Tallinn (AFP) Nov 12, 2008
Russia should not prevent former Soviet republics from fully integrating with the West, US Defense Secretary Robert Gates said Wednesday, adding that they posed no threat to Moscow.
Gates made the remark after talks with Estonian Prime Minister Andrus Ansip centered on Russia's invasion of Georgia in August and also a massive cyberattack a year ago on this tiny Baltic state during a bitter dispute with Moscow.
"Russia has no need to impede a sovereign country's desire to more fully integrate with the West," Gates told reporters. "Doing so is not a threat to Russia's security, nor is greater cooperation on cyber issues."
He announced that Washington will sponsor an Estonian center of excellence on cyber defenses, lauding the government for sharing its growing expertise in the field.
Gates also was to meet with Baltic defense ministers and join NATO defense ministers Thursday in an informal meeting with Ukraine to discuss Kiev's aspirations to join the alliance, a sore point with Russia.

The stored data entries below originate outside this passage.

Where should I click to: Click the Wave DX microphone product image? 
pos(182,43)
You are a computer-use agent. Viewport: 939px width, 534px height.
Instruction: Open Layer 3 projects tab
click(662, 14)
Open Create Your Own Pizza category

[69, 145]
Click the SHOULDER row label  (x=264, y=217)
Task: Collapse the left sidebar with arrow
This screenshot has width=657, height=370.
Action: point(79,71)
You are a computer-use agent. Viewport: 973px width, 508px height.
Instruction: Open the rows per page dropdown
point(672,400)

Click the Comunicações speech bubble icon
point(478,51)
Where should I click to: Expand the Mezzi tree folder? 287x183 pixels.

"NATO's doors are open and will stay open," NATO Secretary General Jaap de Hoop Scheffer reaffirmed after arriving in Tallinn.
Western relations with Moscow hit a post-Cold War low in August when Russia stepped in on the side of the Georgian breakaway region of South Ossetia and invaded Georgia, another former Soviet republic with NATO aspirations.
Tensions have remained high, fueled by Moscow's resentment of NATO's expansion into the former communist bloc and its anger over US plans to install missile defenses in central Europe.
Earlier Wednesday, Moscow rejected US proposals aimed at easing its concerns over missile defense, saying they were "nothing new."
"We won't agree to these proposals and will negotiate with the new administration," a Kremlin official quoted by Russian news agencies said.
The State Department was still working to set up a new round of missile defense talks with Moscow in mid-December, a US defense official said.
"We still very much wish to partner with Russia to combat the growing ballistic missile threat emanating from Iran, as evidenced by Tehran conducting another missile test this week," said Geoff Morrell, the Pentagon press secretary.
"Though the Iranians failed yet again, they are clearly determined to develop a weapon capable of reaching Europe and for that matter Russia so it continues to be in our mutual interest to work together on this issue."
Russian President Dmitry Medvedev threatened a day after the US elections last week to deploy missiles in Russia's Baltic Sea territory of Kaliningrad to "neutralize" the planned US missile defense system, which has NATO-wide backing.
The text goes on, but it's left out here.